Editor’s Opinion: You don’t need the new iPhone 16

You don’t need the new iPhone 16. Or any new smartphone, for that matter.

Apple’s announcement of the new iPhone 16, which was released on Sept. 20, has sent my Twitter/X circles into a frenzy. Did I mention it comes in five different colors?

Among the myriad of reasons you don’t need this phone, just read the brand’s announcement. Apple is introducing Apple Intelligence, a feature that  “combines the power of generative models with personal context to deliver intelligence that is incredibly useful and relevant” to iPhone 16s. All that is to say that your phone is listening to you even more now. 

If that isn’t enough, doesn’t Apple know that underconsumption-core is in right now? Constantly releasing new technology that has to be replaced is one of the most unsustainable practices out there, and that’s all because of how phones are made. 

Smartphones are powered by precious metals like cobalt, copper, nickel and gold, which must be mined. Most of this mining occurs in the Democratic Republic of Congo, which has more cobalt reserves than the rest of the world combined, according to Statista.

One of many issues in Congo’s cobalt mines is child labor.
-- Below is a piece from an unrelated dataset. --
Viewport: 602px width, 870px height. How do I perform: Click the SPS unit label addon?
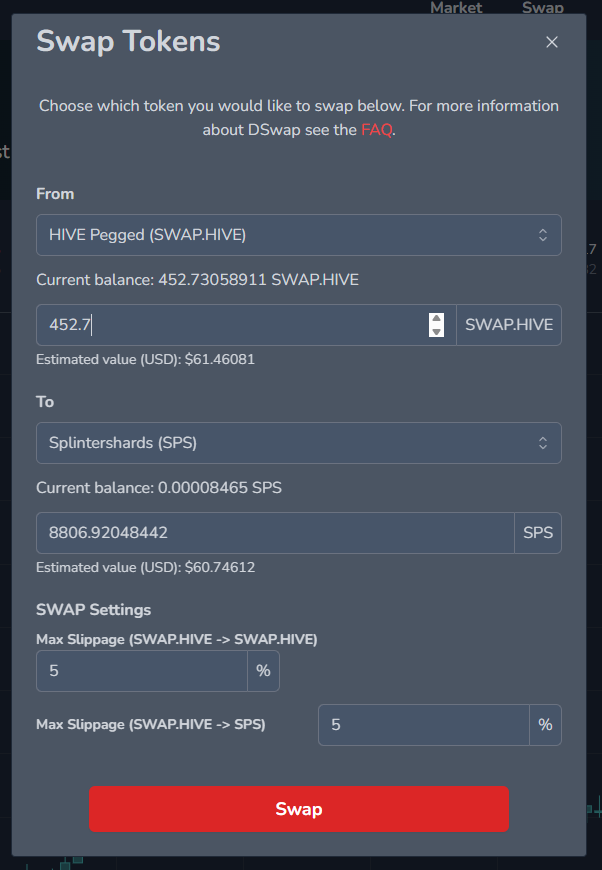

Militia groups around the country abduct and traffic children to work in the mines and fund themselves by the mere dollar the children get per day, according to researcher Siddarth Kara.

Kara called the mines “modern-day slavery.” So-called “artisanal” miners do extremely dangerous work for a few dollars a day. Workers are subject to extreme and unsafe working conditions such as touching and breathing in toxic cobalt dust. He said that mines also often collapse and people often lose limbs or are buried alive, all because 10,000 to 15,000 tunnels there are dug by hand. 

As for the environment, the mining industry has ravaged the DRC. Air around mines is poor quality, millions of trees are cut down and water is contaminated. 

This is in part due to government corruption. Then-president of the DRC Joseph Kabila signed a deal with China in 2009 in exchange for the development of hospitals and schools. Now, the mines have taken over and China owns 70% of them.

Any leader in power to oppose the industry should expect a cruel fate. DRC president in 1960 Patrice Lumumba pledged to give the country’s rich mines back to the Congolese people. One year later, Lumumba was brutally tortured, assassinated and his body dissolved into acid by a Congolese separatist group and Belgian contractors for his progressive goals for the country, according to Kara.

Samsung, for its part, committed to prohibiting the use of tantalum, tin, tungsten and gold in the country in 2021 but did not commit to stopping the mining of cobalt in the DRC.

Apple announced in a May 2024 press release that it had “no reason to believe that its supply chain financed armed groups in the DRC or neighboring countries.”

Therefore, it is on us as consumers to educate ourselves about issues the phones in our back pockets have caused. It’s also more important than ever to use your products until you can’t anymore and to not over-consume.

Finally, it’s up to us to use our voice for the people working in these mines who don’t have one — we must be better.